Amblyopia: What You Need To Know

At a Glance


  • Poor vision in one eye


  • Eye examination


  • Eye patch
  • Eye drops

What Is Amblyopia?

Amblyopia, also referred to as lazy eye, is a form of poor vision that occurs in only one eye. It tends to develop when there is a breakdown in the way that the brain and eye works together, and the brain is unable to recognize the sight from one of the eyes. Over a period of time, the brain will rely more on the stronger eye and the vision in the weaker eye will only get worse.

The reason it is called lazy eye is due to the fact that the stronger eye is able to work better than the other eye. However, individuals with amblyopia aren’t lazy, and they are unable to control the way that their eyes work.

Lazy eye begins in childhood, and it is the most common form of vision loss in children. As many as three in 100 children have lazy eye. Luckily, early treatment can be beneficial and generally prevents vision problems in the long-term.

What Are the Symptoms of Lazy Eye?

Symptoms of lazy eye can be difficult to notice. Children with the condition can have poor depth perception, which means that they will have difficulty determining how far or near something is. Parents may notice signs that their child is having problems seeing clearly like squinting, tilting their head, or shutting one eye.

In a number of instances, parents do not know whether their child has lazy eye until a physician is able to diagnose it during an examination.
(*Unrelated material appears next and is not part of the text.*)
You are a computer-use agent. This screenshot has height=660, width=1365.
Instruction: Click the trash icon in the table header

That is why it is so important for children to undergo a vision screening at least one time between three and five years of age.

Is Your Child at Risk of Lazy Eye?

Some children are born with lazy eye and others will develop amblyopia later on in childhood. The chances of having this condition are higher in children who:

  • Were born premature
  • Were smaller than average when born
  • Have developmental disabilities
  • Have a family history of childhood cataracts, amblyopia, or other eye-related conditions

What Causes Lazy Eyes?

In some instances, physicians do not know what causes lazy eye. However, there are different eye issues that can result in amblyopia.
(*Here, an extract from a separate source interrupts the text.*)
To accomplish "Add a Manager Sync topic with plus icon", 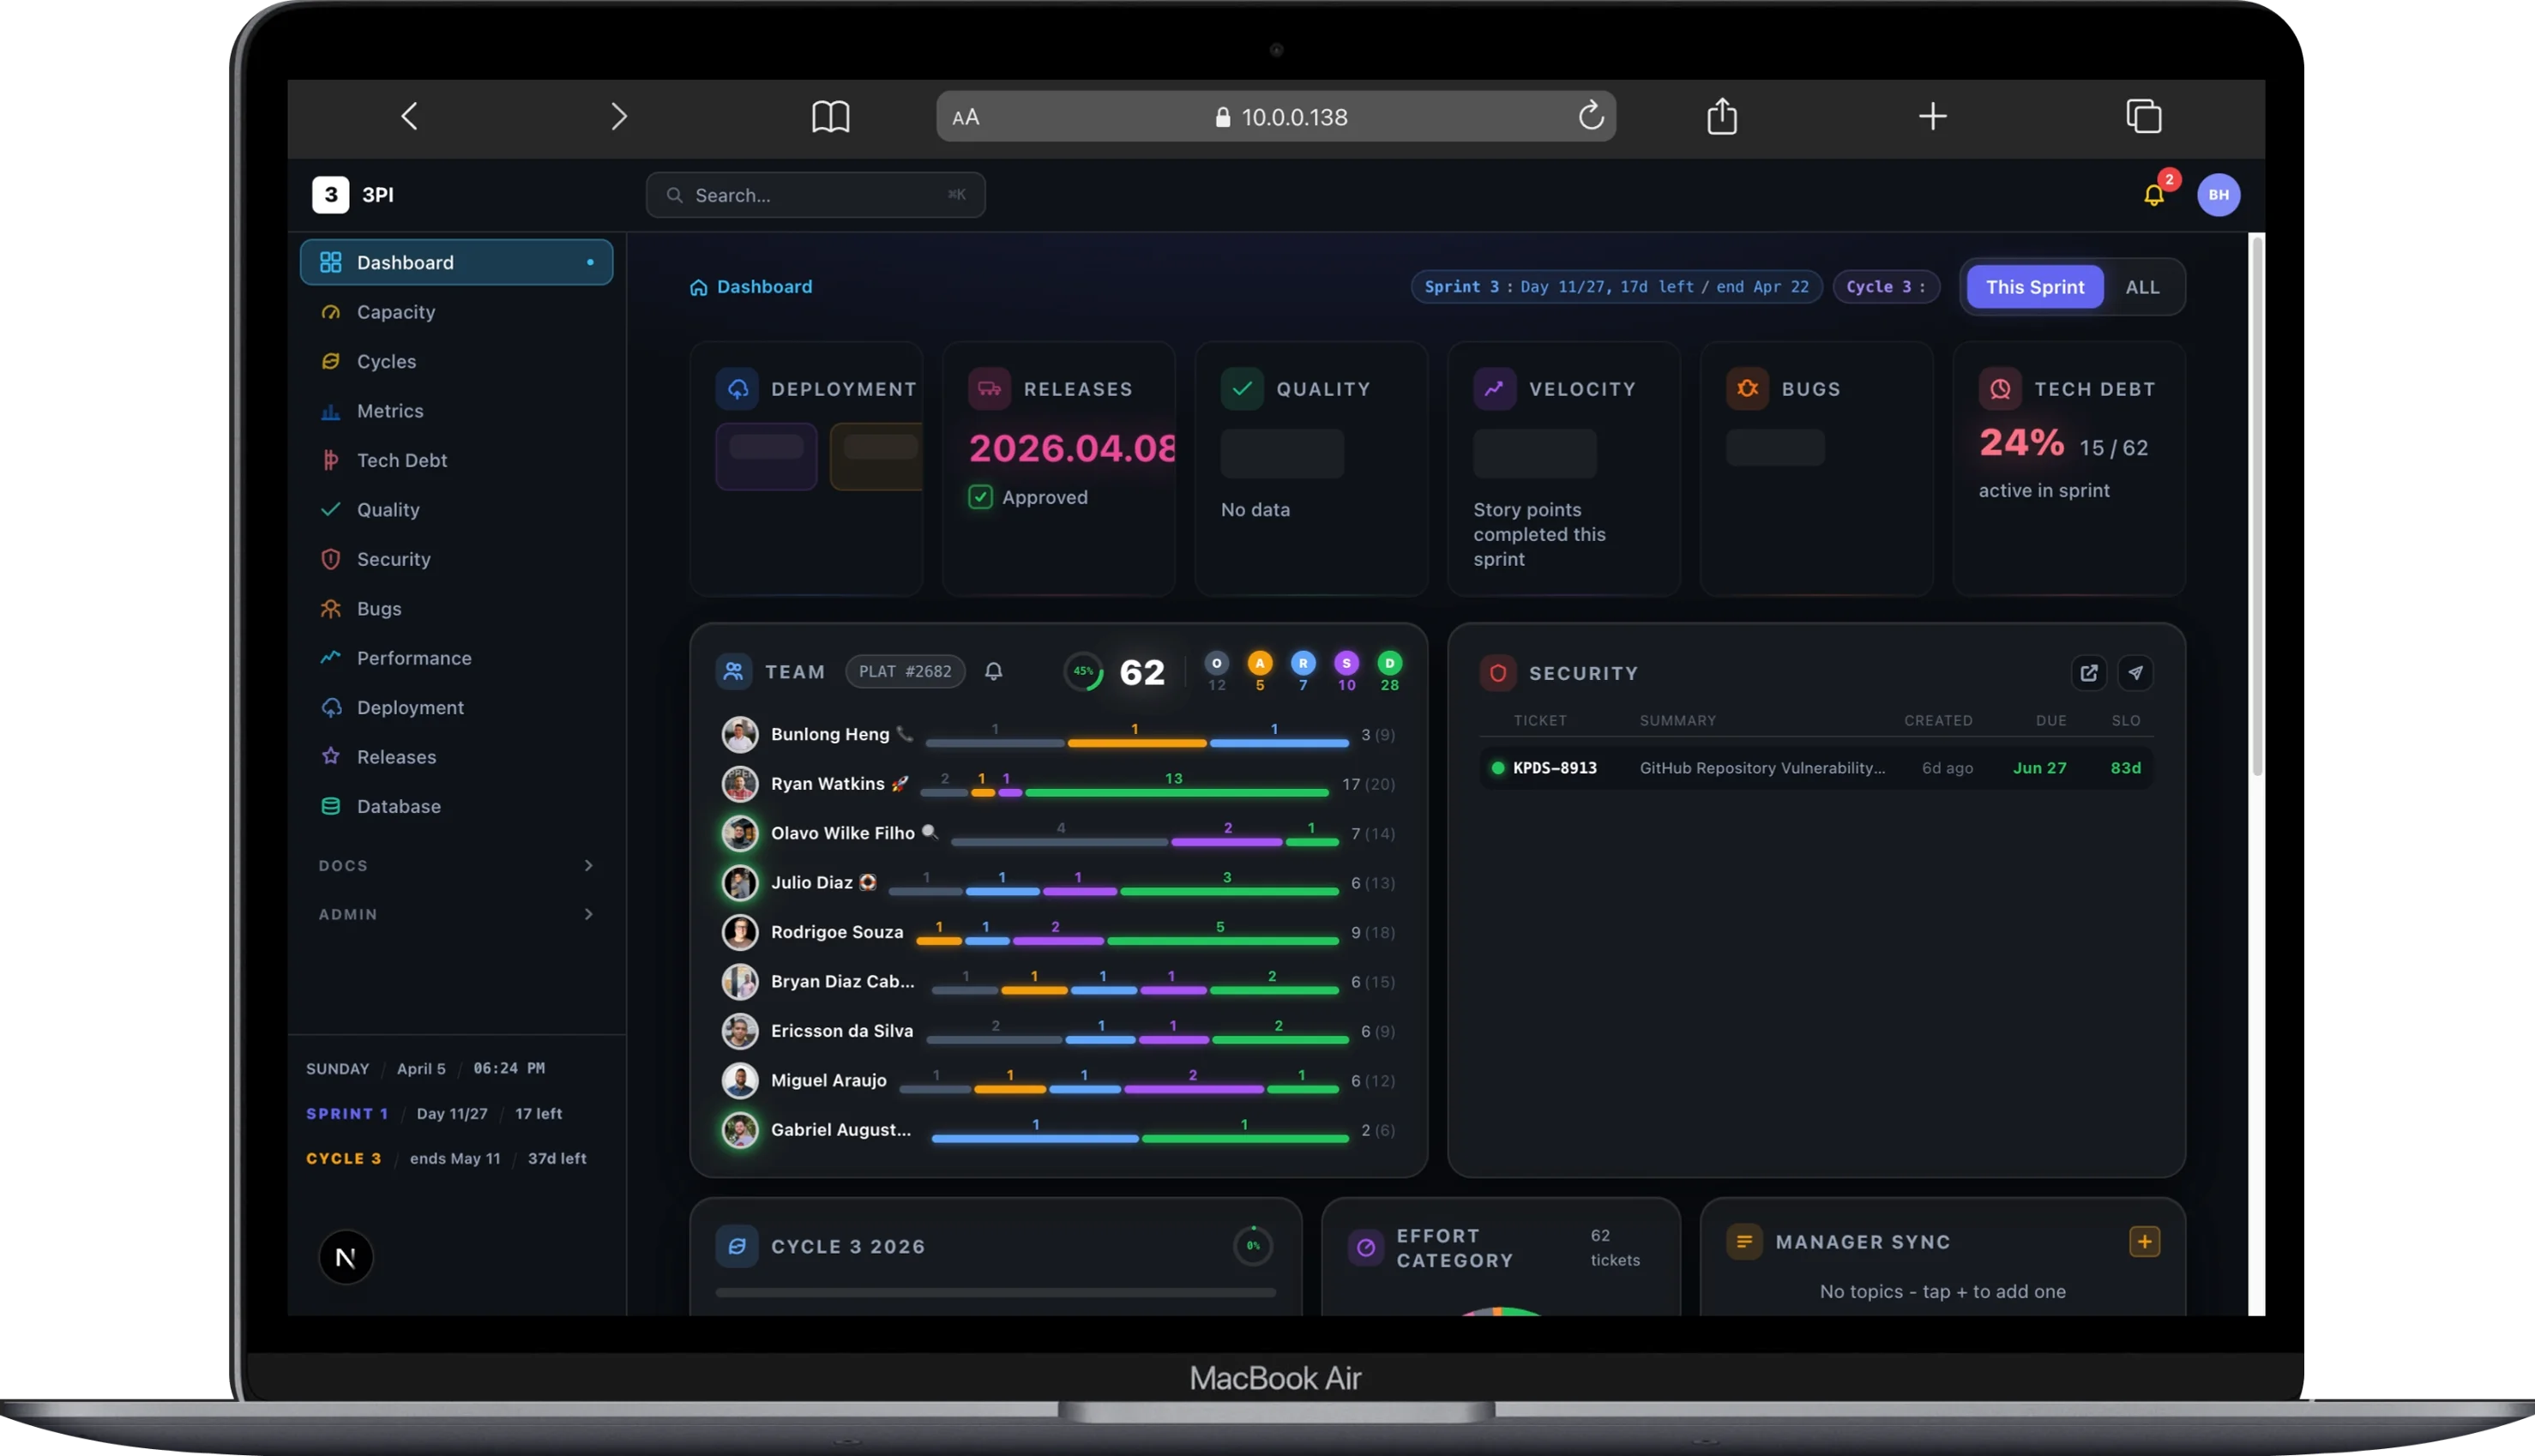I will pos(2144,1242).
As a general rule, the brain utilizes nerve signals from both of the eyes to see. However, if an eye condition causes the vision in one of the eyes to be worse, the brain may attempt to work around it. It begins to turn off the signals from the eye that is weaker and rely on the eye that is stronger.

Some of the eye conditions that may lead to lazy eye include the following:

  • Refractive Errors – Some of these may include vision issues like nearsightedness, farsightedness, and astigmatism. As a general rule, these problems are simple to fix with contacts or glasses. However, if they are not treated, the brain may begin to rely more on the stronger eye.
  • Strabismus – Generally, the eyes move together as a couple. However, in children with the condition, the eyes do not line up. One eye may drift up, down, in, or out.
  • Cataract – This can cause cloudiness in eye lens, causing things to appear blurry. Though the majority of cataracts occur in older individuals, it is possible for babies and children to develop cataracts as well.

How Will a Physician Check for Lazy Eye?

As part of a standard vision screening, your child’s physician will look for any signs and symptoms of amblyopia. All children between the ages of three and five need to have their vision checked once.

What Is the Treatment for Lazy Eye?

If there is a vision issue causing lazy eye, the physician may treat that before anything else. For instance, physicians may suggest eyeglasses or contacts or surgery, depending on the situation. The next step will be to retrain the brain and force it to use the eye that is weaker. The more that the brain uses the weaker eye, the stronger that the weaker eye will get. Some of the treatments will include the following:

  • Wearing an Eye Patch on the Eye That’s Stronger – By covering your stronger eye up with an eye patch, the brain must rely on the weaker eye in order to see. Some children are only required to wear the patch for a couple of hours a day, while other children will need to wear it all day.
  • Using Specialized Eye Drops in the Eye That’s Stronger – Atropine, which is a drug that can be placed in the stronger eye once per day, can help to blur near vision temporarily and force the brain to utilize the weaker eye. For some children, this particular form of treatment is as effective as an eye patch, and parents may find it easier to use.

After treatment begins, your child’s vision might get better over the course of a few weeks. However, for optimal results, it will likely take several months. After that, these treatments will likely need to be used occasionally to stop the condition from coming back.

It is important to start treatment early, as the sooner treatment can begin, the better off your child will be. Children who grow up without having lazy eye treatment may end up having long-term vision issues. Amblyopia treatment tends to be less effective in adults as opposed to children.